[Collected data]
....

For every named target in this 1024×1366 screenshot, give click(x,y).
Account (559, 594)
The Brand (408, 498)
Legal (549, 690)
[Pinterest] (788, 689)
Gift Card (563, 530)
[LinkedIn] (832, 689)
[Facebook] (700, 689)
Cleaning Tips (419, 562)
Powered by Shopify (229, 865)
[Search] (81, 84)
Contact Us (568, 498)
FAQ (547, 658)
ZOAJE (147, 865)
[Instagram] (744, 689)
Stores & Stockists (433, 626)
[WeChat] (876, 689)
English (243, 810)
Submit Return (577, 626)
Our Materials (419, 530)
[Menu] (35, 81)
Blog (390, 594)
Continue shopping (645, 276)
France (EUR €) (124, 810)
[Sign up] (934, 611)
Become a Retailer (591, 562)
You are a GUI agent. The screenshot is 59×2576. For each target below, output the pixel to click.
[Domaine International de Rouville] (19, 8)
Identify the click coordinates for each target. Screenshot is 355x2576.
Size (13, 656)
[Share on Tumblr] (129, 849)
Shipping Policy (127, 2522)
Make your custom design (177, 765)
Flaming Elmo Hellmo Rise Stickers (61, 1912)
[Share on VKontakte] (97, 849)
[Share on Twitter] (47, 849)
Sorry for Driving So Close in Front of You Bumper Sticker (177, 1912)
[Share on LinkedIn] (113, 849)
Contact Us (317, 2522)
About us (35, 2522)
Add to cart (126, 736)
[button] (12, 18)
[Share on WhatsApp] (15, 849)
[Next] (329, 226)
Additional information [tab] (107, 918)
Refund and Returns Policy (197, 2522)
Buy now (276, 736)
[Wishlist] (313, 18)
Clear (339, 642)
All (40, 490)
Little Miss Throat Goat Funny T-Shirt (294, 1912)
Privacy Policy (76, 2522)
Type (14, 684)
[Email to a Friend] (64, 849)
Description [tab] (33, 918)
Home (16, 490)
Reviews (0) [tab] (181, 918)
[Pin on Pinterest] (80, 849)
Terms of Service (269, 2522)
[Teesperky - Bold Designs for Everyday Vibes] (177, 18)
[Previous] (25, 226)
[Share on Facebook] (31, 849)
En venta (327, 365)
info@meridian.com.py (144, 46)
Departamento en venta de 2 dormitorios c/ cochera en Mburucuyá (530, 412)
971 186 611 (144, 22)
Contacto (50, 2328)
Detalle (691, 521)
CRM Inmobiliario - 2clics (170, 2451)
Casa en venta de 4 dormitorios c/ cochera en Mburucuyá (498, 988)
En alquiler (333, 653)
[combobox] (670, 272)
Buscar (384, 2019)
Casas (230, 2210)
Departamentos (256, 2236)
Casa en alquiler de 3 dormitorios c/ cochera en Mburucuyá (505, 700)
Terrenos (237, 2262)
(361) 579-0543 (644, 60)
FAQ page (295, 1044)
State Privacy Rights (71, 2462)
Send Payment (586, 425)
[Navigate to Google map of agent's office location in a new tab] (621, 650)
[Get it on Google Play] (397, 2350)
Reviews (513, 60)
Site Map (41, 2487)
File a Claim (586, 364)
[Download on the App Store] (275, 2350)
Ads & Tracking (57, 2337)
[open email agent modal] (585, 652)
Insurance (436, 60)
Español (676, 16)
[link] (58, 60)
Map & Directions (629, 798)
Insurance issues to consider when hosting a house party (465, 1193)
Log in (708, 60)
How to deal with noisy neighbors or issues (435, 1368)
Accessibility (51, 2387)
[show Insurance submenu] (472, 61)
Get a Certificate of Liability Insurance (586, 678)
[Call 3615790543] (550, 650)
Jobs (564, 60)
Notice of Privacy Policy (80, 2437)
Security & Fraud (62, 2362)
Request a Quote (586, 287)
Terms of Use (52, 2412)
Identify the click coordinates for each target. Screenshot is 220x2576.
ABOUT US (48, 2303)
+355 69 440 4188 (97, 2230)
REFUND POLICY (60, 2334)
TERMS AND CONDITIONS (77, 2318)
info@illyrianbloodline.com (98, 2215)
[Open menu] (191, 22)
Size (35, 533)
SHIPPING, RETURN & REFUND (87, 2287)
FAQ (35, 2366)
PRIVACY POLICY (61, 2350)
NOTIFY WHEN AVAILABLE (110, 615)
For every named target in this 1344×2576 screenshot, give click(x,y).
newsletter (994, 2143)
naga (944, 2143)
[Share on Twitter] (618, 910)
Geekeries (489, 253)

....

*TASK OBJECTIVE*.
For the word "Google", find all matching lines in the entries above and copy them out.

*YOUR SOLUTION*.
[Navigate to Google map of agent's office location in a new tab] (621, 650)
[Get it on Google Play] (397, 2350)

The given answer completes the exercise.